• [EXERCISE DETAILS]: Reproduce, word for word, the portion of the text on P. edulis seed components starting at "Several compounds classified" and ending at "were not [33].".

• [TEXT EXCERPT]:
•••••
There are few reports on vitamin analyses; oil extracted from P. edulis seeds using petroleum ether and diethyl ether has been analyzed, and α, β, γ, δ-tocopherol, and γ-tocotrienol were detected, with a high percentage of δ-tocopherol reported [10,37]. Moreover, analysis of the acetone-hexane extract detected 57.93 μg/100 g seeds of β-carotene, a vitamin A precursor [38].

2.2. Polyphenol Components in P. edulis Seeds

Analysis of total polyphenol contents in P. edulis peel, pulp, and seeds showed that 88% of the total polyphenols were found in the seeds [39]. Various polyphenols (including stilbenes) have been isolated and identified from seeds, and the reported polyphenol components are shown in Table 3.
There are many reports on the isolation of stilbenes from P. edulis seeds, especially piceatannol (3,3′,4,5′-tetrahydroxy-trans-stilbene), which is considered to be one of the main components of P. edulis seeds. Piceatannol was previously reported as a strong protein-tyrosine kinase inhibitor [50] and recently has become known as an activator of sirtuin (SIRT), which is one of the factors that regulate energy metabolism [51,52]. Piceatannol has been reported to be present in some plants, and the piceatannol content in the edible part of the grape berry is reported to be 0.78 µg/g [53]. According to studies on the amount of piceatannol contained in P. edulis seeds determined by ethanol extraction, concentrations of 4.8 [39], 5.7 [46], 13.97 [43], and 36.8 mg [29] per gram of dry seed were reported. Therefore, compared to other plants, the edible portion of P. edulis seeds is rich in piceatannol. The differences in the piceatannol content in P. edulis seeds reported among studies (4.8–36.8 mg piceatannol/g dry seeds) may be due to differences in extraction solvents and conditions, as well as the region of origin and harvest season of P. edulis. In addition to piceatannol, resveratrol (i.e., an SIRT activator) is also present in P. edulis seeds. Resveratrol is detected in ethanol and acetone extraction and is reported to be more efficiently extracted with acetone than ethanol [44]. In addition, the seeds also contain derivatives of piceatannol and resveratrol, such as scirpusin B, cassigarol D, cyperusphenol B, cyperusphenol D, astringin, piceid, pinostilbene, and gnetin C [43,45,46]. Scirpusin B, cassigarol D, cyperusphenol B, and cyperusphenol D are reported to have α-glucosidase inhibitory activities [43]. Scirpusin B, which is a dimer of piceatannol, has also been reported to exhibit strong vasorelaxant effects [46].
Several compounds classified as phenolic acids have also been found in P. edulis seeds. Caffeic acid, chlorogenic acid, ferulic acid, gallic acid, and rosmarinic acid have been detected in seeds when extracted with methanol [47], whereas coumarin and p-coumaric acid were detected in seeds when extracted with acetone and ethanol [38,45,48]. The coumarin and p-coumaric acid contents in seeds were reported to be 0.6 mg/g and 96 µg/g dry seeds, respectively [38,48], which is lower than the piceatannol content. In the seeds of P. pinnatistipula, p-coumaric acid was detected, while ferulic acid and gallic acid were not [33].
•••••
• [SUPPLIED RECORDS]:

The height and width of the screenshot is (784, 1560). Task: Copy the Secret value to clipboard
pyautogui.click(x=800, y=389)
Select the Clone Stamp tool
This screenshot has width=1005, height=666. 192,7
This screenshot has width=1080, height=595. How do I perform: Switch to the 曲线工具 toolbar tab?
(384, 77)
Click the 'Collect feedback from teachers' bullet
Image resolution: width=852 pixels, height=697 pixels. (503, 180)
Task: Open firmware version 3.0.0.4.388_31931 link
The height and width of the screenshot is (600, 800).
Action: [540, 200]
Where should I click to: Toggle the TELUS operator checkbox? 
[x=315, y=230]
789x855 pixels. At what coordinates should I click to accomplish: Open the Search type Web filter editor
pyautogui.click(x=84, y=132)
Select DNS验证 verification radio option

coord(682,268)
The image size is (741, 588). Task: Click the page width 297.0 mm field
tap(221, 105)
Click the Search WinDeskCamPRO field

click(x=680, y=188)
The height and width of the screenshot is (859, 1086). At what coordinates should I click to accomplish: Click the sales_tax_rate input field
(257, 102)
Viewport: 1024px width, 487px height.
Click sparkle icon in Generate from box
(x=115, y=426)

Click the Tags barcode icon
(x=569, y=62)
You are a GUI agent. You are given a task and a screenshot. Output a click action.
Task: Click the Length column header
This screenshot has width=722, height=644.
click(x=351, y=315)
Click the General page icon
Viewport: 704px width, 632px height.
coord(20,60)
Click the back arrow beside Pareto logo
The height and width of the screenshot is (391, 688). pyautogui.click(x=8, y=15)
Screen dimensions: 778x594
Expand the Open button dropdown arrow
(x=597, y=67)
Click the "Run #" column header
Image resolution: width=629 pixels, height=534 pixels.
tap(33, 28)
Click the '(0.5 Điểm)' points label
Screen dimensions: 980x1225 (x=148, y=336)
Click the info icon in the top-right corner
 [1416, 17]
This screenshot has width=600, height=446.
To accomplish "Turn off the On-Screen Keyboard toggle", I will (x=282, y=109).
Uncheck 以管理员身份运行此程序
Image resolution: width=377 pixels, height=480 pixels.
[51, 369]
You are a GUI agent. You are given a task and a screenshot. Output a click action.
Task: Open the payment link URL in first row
•••••
• [EXPECTED ANSWER]:
Several compounds classified as phenolic acids have also been found in P. edulis seeds. Caffeic acid, chlorogenic acid, ferulic acid, gallic acid, and rosmarinic acid have been detected in seeds when extracted with methanol [47], whereas coumarin and p-coumaric acid were detected in seeds when extracted with acetone and ethanol [38,45,48]. The coumarin and p-coumaric acid contents in seeds were reported to be 0.6 mg/g and 96 µg/g dry seeds, respectively [38,48], which is lower than the piceatannol content. In the seeds of P. pinnatistipula, p-coumaric acid was detected, while ferulic acid and gallic acid were not [33].